[Extracted records]
● ● ● ● ● ● ●
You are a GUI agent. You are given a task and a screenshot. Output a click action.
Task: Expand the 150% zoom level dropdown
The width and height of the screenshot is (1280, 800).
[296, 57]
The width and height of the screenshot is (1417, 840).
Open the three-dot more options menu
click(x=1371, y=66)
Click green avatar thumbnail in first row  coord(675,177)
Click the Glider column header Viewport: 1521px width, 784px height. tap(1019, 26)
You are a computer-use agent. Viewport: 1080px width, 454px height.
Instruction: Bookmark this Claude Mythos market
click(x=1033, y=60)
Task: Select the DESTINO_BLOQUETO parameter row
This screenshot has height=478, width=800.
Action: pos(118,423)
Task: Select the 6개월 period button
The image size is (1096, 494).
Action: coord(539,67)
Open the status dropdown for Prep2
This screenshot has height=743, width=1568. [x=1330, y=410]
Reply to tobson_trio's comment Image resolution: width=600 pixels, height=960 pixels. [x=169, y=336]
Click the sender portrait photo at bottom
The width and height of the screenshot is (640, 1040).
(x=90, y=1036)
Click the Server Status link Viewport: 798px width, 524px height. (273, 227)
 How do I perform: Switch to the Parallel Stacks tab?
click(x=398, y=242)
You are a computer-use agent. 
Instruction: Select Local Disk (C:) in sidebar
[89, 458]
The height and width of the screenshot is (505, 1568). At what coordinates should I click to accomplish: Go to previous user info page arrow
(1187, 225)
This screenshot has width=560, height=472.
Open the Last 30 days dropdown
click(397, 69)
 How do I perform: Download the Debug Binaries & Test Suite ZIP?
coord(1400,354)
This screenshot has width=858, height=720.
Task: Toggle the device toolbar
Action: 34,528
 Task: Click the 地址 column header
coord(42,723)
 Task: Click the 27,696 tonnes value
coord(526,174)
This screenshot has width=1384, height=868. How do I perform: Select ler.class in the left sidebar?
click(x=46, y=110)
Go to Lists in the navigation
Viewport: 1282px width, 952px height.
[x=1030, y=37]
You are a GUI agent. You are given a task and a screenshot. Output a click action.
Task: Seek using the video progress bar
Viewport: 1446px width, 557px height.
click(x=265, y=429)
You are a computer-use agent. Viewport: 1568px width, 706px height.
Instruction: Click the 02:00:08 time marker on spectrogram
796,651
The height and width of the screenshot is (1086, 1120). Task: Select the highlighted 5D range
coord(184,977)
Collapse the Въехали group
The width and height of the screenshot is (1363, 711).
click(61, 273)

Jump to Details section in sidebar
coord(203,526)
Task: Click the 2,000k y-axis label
● ● ● ● ● ● ●
### TASK ITEM:
What's needed is an exact copy of every entry.

### ANSWER TO THIS PROBLEM:
You are a GUI agent. You are given a task and a screenshot. Output a click action.
Task: Expand the 150% zoom level dropdown
The width and height of the screenshot is (1280, 800).
[296, 57]
The width and height of the screenshot is (1417, 840).
Open the three-dot more options menu
click(x=1371, y=66)
Click green avatar thumbnail in first row  coord(675,177)
Click the Glider column header Viewport: 1521px width, 784px height. tap(1019, 26)
You are a computer-use agent. Viewport: 1080px width, 454px height.
Instruction: Bookmark this Claude Mythos market
click(x=1033, y=60)
Task: Select the DESTINO_BLOQUETO parameter row
This screenshot has height=478, width=800.
Action: pos(118,423)
Task: Select the 6개월 period button
The image size is (1096, 494).
Action: coord(539,67)
Open the status dropdown for Prep2
This screenshot has height=743, width=1568. [x=1330, y=410]
Reply to tobson_trio's comment Image resolution: width=600 pixels, height=960 pixels. [x=169, y=336]
Click the sender portrait photo at bottom
The width and height of the screenshot is (640, 1040).
(x=90, y=1036)
Click the Server Status link Viewport: 798px width, 524px height. (273, 227)
 How do I perform: Switch to the Parallel Stacks tab?
click(x=398, y=242)
You are a computer-use agent. 
Instruction: Select Local Disk (C:) in sidebar
[89, 458]
The height and width of the screenshot is (505, 1568). At what coordinates should I click to accomplish: Go to previous user info page arrow
(1187, 225)
This screenshot has width=560, height=472.
Open the Last 30 days dropdown
click(397, 69)
 How do I perform: Download the Debug Binaries & Test Suite ZIP?
coord(1400,354)
This screenshot has width=858, height=720.
Task: Toggle the device toolbar
Action: 34,528
 Task: Click the 地址 column header
coord(42,723)
 Task: Click the 27,696 tonnes value
coord(526,174)
This screenshot has width=1384, height=868. How do I perform: Select ler.class in the left sidebar?
click(x=46, y=110)
Go to Lists in the navigation
Viewport: 1282px width, 952px height.
[x=1030, y=37]
You are a GUI agent. You are given a task and a screenshot. Output a click action.
Task: Seek using the video progress bar
Viewport: 1446px width, 557px height.
click(x=265, y=429)
You are a computer-use agent. Viewport: 1568px width, 706px height.
Instruction: Click the 02:00:08 time marker on spectrogram
796,651
The height and width of the screenshot is (1086, 1120). Task: Select the highlighted 5D range
coord(184,977)
Collapse the Въехали group
The width and height of the screenshot is (1363, 711).
click(61, 273)

Jump to Details section in sidebar
coord(203,526)
Task: Click the 2,000k y-axis label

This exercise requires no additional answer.